- _TASK DESCRIPTION_
Write out every entry exactly as it appears, omitting the pictures.

- _RECORDS FOR THIS EXERCISE_

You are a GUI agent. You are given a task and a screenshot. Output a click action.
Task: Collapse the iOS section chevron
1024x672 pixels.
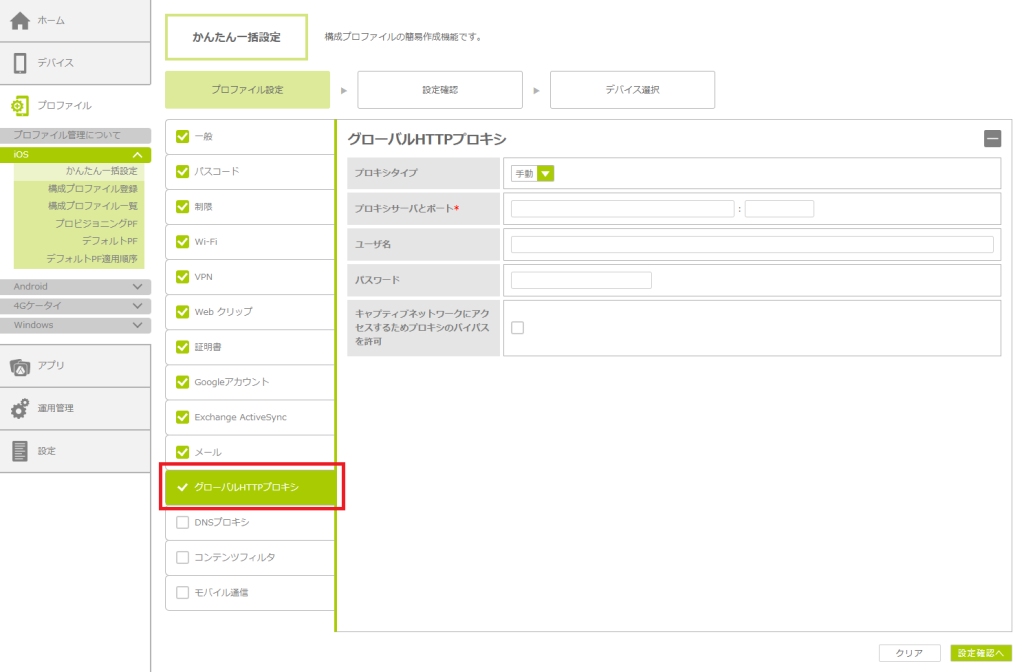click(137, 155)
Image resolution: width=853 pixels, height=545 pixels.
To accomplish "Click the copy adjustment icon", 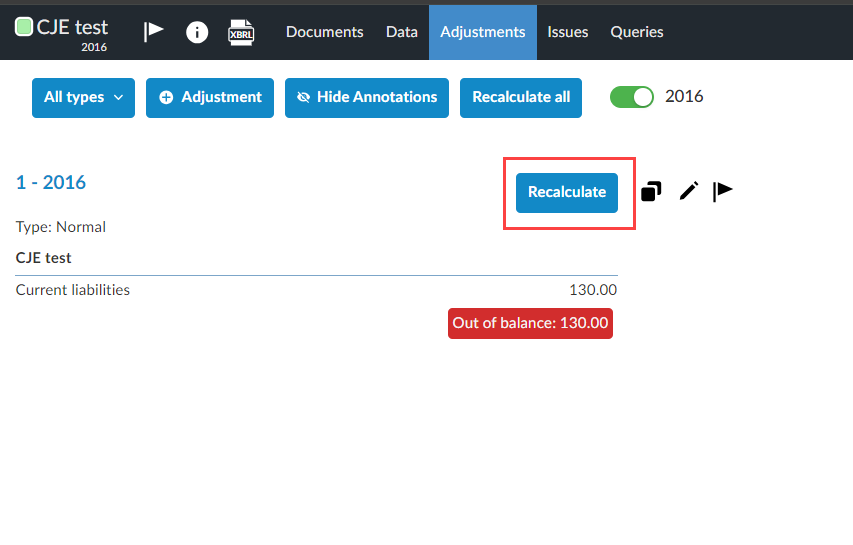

- _EXERCISE RESULT_
You are a GUI agent. You are given a task and a screenshot. Output a click action.
Task: Collapse the iOS section chevron
1024x672 pixels.
click(137, 155)
Image resolution: width=853 pixels, height=545 pixels.
To accomplish "Click the copy adjustment icon", 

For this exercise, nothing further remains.